Are the Government really going to scrap RDAs?

In the Emergency Budget report, the message on RDAs was pretty clear:

"Regional Development Agencies will be abolished through the Public Bodies Bill."

 

TPA Chief Executive Matthew Elliott wrote for Conservative Home that there was "good news on the RDAs".  It was good to see our campaign for their abolition, running since August 2008, bear fruit.  Scrapping them would save billions of pounds of taxpayers' money and end the absurdity of thinking we can help businesses by taxing them and then giving some of their money back, to some businesses, in grants.

 

Earlier this week, we revealed that around 62 per cent of their grants don't even go to businesses but to other predominantly public sector organisations and projects.  Some of that money might eventually wind up in the hands of actual businesses who do the old fashioned work of producing goods and services for customers, but only after yet more has been wasted maintaining the labyrinthine regional development industry.  And many of the grants that do go to private enterprises don't go to the small and medium sized businesses that you would expect to be the targets for support, but to big multinational corporations.  JP Morgan got more than half a million pounds, for example.

 

Unfortunately, the Left Foot Forward blog reports that RDAs might not be scheduled for abolition after all.  Apparently, Vince Cable has said that the new "local enterprise partnerships" might "take a similar form to existing RDAs".  The author of the Left Foot Forward article, Kevin Meagher - a former Head of Communications at Advantage West Midlands, says that what "seems to be emerging is a decision to reprieve the RDAs in the North and Midlands, albeit with a tighter remit and a new name."

 

So what we're actually going to get might just be the closure of some RDAs and a round of moving chairs and drawing new logos.  Advantage West Midlands could become the West Midlands Enterprise Partnership.  Nothing would really change.

 

It is incredible that this comes so soon after the coalition hiked VAT despite neither party having a mandate.  Here is our video again on the increase in VAT:

 

 

 

Some of their moves to introduce transparency and cut spending have been excellent.  But how exactly are we supposed to trust the coalition if there is such a gulf between the rhetoric and the reality?

------

- **The tasks**
**A.** Reproduce verbatim the passage of the RDA blog post that opens with the words containing "In the Emergency" and closes with "businesses, in grants.".
**B.** Answer these questions using the RDA blog post:
(i) Since when has the campaign for abolishing RDAs been running?
(ii) Around what percentage of RDA grants go to organizations and projects other than businesses?
(iii) Where did Kevin Meagher formerly serve as Head of Communications?

- **Supplied material**
------

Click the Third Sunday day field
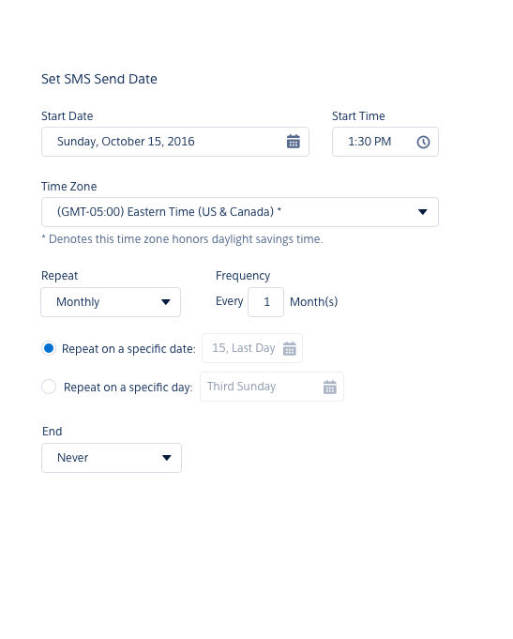This screenshot has height=639, width=513. (272, 387)
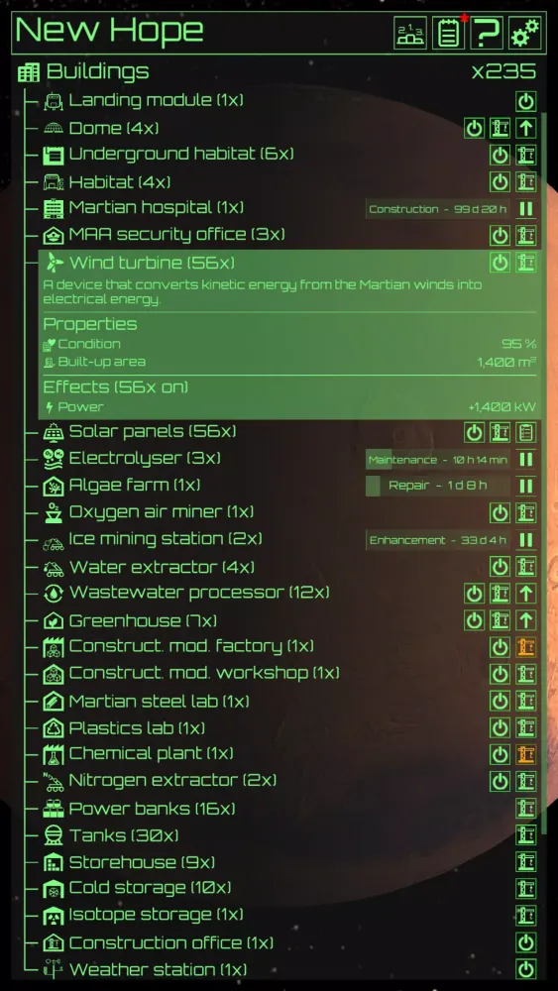Click the Electrolyser maintenance progress bar

click(x=438, y=460)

------

- **Final results**
**A.**
In the Emergency Budget report, the message on RDAs was pretty clear:

"Regional Development Agencies will be abolished through the Public Bodies Bill."

 

TPA Chief Executive Matthew Elliott wrote for Conservative Home that there was "good news on the RDAs".  It was good to see our campaign for their abolition, running since August 2008, bear fruit.  Scrapping them would save billions of pounds of taxpayers' money and end the absurdity of thinking we can help businesses by taxing them and then giving some of their money back, to some businesses, in grants.

**B.**
(i) Since August 2008.
(ii) Around 62 per cent.
(iii) At Advantage West Midlands.